Вместо ответа Тарасыч сердито крякнул и задымил трубочкой.
– Чем же вам именно так понравилась Глафира и какая она была из себя? – предложил я вопрос, заинтересованный этими неожиданными для меня рассуждениями Тарасыча.
Симпатичное лицо Тарасыча словно бы просветлело и помолодело, и темные ласковые глаза осветились нежным выражением, полным задумчивой, тихой скорби, когда он заговорил:
– А была она, если вам угодно знать, вашескобродие, из себя вся аккуратненькая и росту средственного. Такая сухощавенькая и пряменькая, ровно молодой тополек. Вовсе деликатного сложения, даже, можно сказать, щупленькая. И гибкая, как ивовый прутик, и на ходу легкая. Как есть перышко, вашескобродие. На руке куда вгодно донесешь. Одно слово, все в ей было одно к одному, в плепорцию пригнано и чистой отделки. А лицо у ее было чистое-пречистое и белое-пребелое. Даже загар не брал. И такого задумчивого и строгого даже, можно сказать, вида. А глаза серенькие, сторожкие, ровно бы у куличка, что на карауле стоит да озирается, умница, вокруг: нет ли где опаски? Пужливая была до людей, вашескобродие, вроде дикой козочки. Известно, какой народ в Новороссийском: дерзкий да сбродный. Солдаты эти озорливые да наши матросы, а офицеры вовсе даже, прямо сказать, касательно женского пола бесстыдники… Ну, и она прегордо себя держала, никаких этих любезностев не допускала, ни боже ни… Так взглянет, что холод проберет… Небось умела взглянуть. Ее так и прозывали «бесчувственной» за ее, значит, неприступность гордую… А торговки иначе промеж себя не звали, как рыжей Глашкой. Из-за волос ейных золотистых, ну и опять же злились: не хороводилась она с ними и совсем не ихнего фасона была баба. Не шилохвостила подолом, не вертела зенками, не зазывала покупателев… Вовсе другого поведения была, вашескобродие. Правильная женщина!
Тарасыч примолк на секунду и продолжал:
– А нрава была скрытного. И горда и карактерна. И никогда не оказывала себя, не то, как прочие бабы. Известно, баба сичас себя окажет, а эта нет. Задачливая какая-то.
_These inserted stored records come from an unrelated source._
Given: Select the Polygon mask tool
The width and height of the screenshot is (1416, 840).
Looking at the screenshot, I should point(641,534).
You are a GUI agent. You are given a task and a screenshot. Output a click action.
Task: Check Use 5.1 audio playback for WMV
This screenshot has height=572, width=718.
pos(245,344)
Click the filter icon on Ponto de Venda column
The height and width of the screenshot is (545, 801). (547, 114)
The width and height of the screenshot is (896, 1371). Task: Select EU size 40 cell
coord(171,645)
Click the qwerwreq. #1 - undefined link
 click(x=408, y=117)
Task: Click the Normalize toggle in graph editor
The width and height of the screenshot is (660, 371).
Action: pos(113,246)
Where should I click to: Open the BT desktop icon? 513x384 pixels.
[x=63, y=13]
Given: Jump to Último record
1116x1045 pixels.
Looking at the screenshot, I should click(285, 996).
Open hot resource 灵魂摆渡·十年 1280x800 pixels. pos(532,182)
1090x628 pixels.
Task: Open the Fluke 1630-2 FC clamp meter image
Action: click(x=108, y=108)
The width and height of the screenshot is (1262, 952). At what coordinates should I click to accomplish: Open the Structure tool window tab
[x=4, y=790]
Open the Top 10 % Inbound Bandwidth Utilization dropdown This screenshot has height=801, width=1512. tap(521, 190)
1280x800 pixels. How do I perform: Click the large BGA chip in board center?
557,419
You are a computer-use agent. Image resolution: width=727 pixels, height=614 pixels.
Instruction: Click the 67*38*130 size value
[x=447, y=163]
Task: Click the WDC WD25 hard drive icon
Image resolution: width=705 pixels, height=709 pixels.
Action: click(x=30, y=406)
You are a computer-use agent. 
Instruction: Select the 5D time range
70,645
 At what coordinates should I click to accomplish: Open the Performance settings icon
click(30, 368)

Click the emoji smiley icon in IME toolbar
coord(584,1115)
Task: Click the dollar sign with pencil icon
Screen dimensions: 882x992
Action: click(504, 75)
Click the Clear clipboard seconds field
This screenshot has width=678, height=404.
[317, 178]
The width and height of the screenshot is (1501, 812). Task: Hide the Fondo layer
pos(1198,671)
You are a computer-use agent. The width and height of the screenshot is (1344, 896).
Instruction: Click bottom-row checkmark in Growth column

Не раскусишь! И языком зря не молола. Смотришь, бывало, украдкой на ее и никак не высмотришь, что у ей примерно на душе: весело ли ей жить на свете или нудно? Редко когда веселая была, больше в задумчивости… И умственная… с большим понятием… до книжек охотница, сидит это в лавке и книжку читает… Совсем особенная! Так я об ней понимаю, вашескобродие! – горячо закончил Тарасыч свою восторженную характеристику.
– Молодая она была?
– Сказывала, что тридцати годов, но только с виду ей тридцати не оказывало, вашескобродие… Так, годов двадцать можно было обозначить… И совсем на замужнюю не походила… Ровно бы девушка!.. Тонкая такая.
– А муж молодой был?
– Молодой… Одних с нею лет… Крепкий, здоровый мужчина.
– А человек каков?
Задавая этот вопрос, я почти не сомневался, что Тарасыч не особенно одобрительно отнесется к мужу женщины, которую он так безгранично любил. Но Тарасыч решительно озадачил меня, когда ответил:
– Хороший человек, вашескобродие. Старательный и башковатый по своей части. Он прасолом был и часто в разъездах находился… Оборотистый парень. А супругу свою он, можно сказать, вовсе обожал… Так в глаза ей и смотрел… Добер с ней был… страсть. И что она хотела, все сполнял…
– А она его любила?
– Сдавалось мне, вашескобродие, что настоящей пристрастности к ему не имела. Почитала супруга, как следовает жене, соблюдала закон, а чтобы по-настоящему иметь приверженность, чтобы, значит, до помрачения… неприметно было… А по моему рассудку, вашескобродие, главная причина в том, что души их несродственные были… Из-за того и настоящей приверженности не могло быть.
– Как так?
– А так… Не пришлись они друг дружке, чтобы как, примерно сказать, при корабельной стройке: стык в стык. Он все больше о делах заботился, одно только житейское понимал. Продал да купил! И хоть жену обожал, холил ее да рядил, а души-то ее высокой не чувствовал… А Глафира одним житейским брезговала… Она любила все больше умственное… Насчет души, значит, и всего такого прочего, вашескобродие. Почему, мол, человек на свете живет и как ему по совести жить? И где, мол, правда на свете есть? И по какой причине звездочки горят и наземь падают?.. И велик ли предел свету?.. До всего такого она очень даже была любопытна… Ну, а Григорий Григорьич, муж ейный, ничего этого не почитал… Совсем в эти понятия не входил… И выходит – сродственности не было! Беда без этого! – примолвил Тарасыч и призадумался.